Livefyre recently released a new way of commenting and interacting with Content on your favorite websites: Sidenotes.
Sidenotes lets any user respond to specific sections of the Content, not just a reply to the whole thing. The added context allows Sidenotes to display the annotation right next to the annotated image or paragraph (like this one).
But how does it work? This is how we built it.
Livefyre StreamHub provided most of the infrastructure needed for the Sidenotes Application. We didn’t have to start from scratch. We leveraged Livefyre’s existing world-class services to manage
- Content - Comments, Tweets, Facebook posts, Instagram photos, RSS items are all normalized and stored as Content in StreamHub.
- Collections - Every conversation powered by Livefyre is made up of a Collection of Content. StreamHub APIs provide high-availability indexing into these Collections billions of times per month.
- Spam Protection - Livefyre Engineering’s affectionately labeled “Ministry of Abuse and Classification” keeps out all the bad stuff.
- Identity - Whether Livefyre.com profiles for Livefyre Community Comments, Livefyre Enterprise Profiles, or single sign on integrations with custom Identity Providers, StreamHub provides a link to any authentication system necessary.
While we had a great foundation in StreamHub, there were still some challenges to solve.
Most importantly, we had to provide a solution to the question: “How can Sidenotes anchor user-generated StreamHub Content to subsections of another piece of external content”?
To accomplish this, we’ve added the notion of a Block to Livefyre. Each new sidenote is anchored to a Block in the corresponding article. That block is frequently a paragraph of text, but it can also be an image, video, or any other HTML Element. When you use Sidenotes, you see a small icon next to each Block showing the number of sidenotes on that block, and clicking allows you to add a new one.
The resulting problem for Livefyre Engineering was to determine the best algorithm for provisioning Blocks and allocating new sidenotes into the right Block.

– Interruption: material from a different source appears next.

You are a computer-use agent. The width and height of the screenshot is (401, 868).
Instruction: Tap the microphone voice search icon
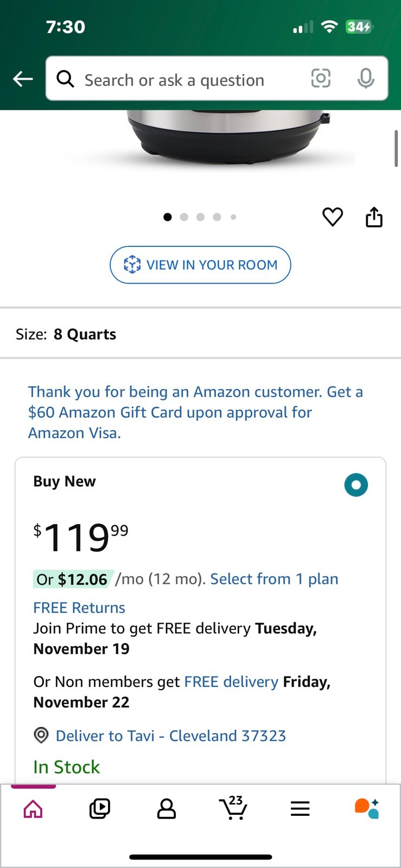tap(366, 79)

The simplest imaginable solution to this would involve storing the annotated text on each sidenote, and then to display each sidenote, search the article for that substring.
But we knew that in order to make the best product, we would need to do more than just finding an exact match. Content on the internet changes all the time, and as it should. Editors add or correct new information, fix typos, or A/B test different ways of presenting their Content.
How do you anchor annotations to an always-shifting, living document?
We first looked to existing products to reverse-engineer their methods for dealing with this. There are quite a few annotations experiences that only annotate Content that is managed by the same system. This is a comparatively trivial Engineering problem, and each solution used by these sort of closed systems wouldn’t work for our mission of bringing annotation to the rest of the web.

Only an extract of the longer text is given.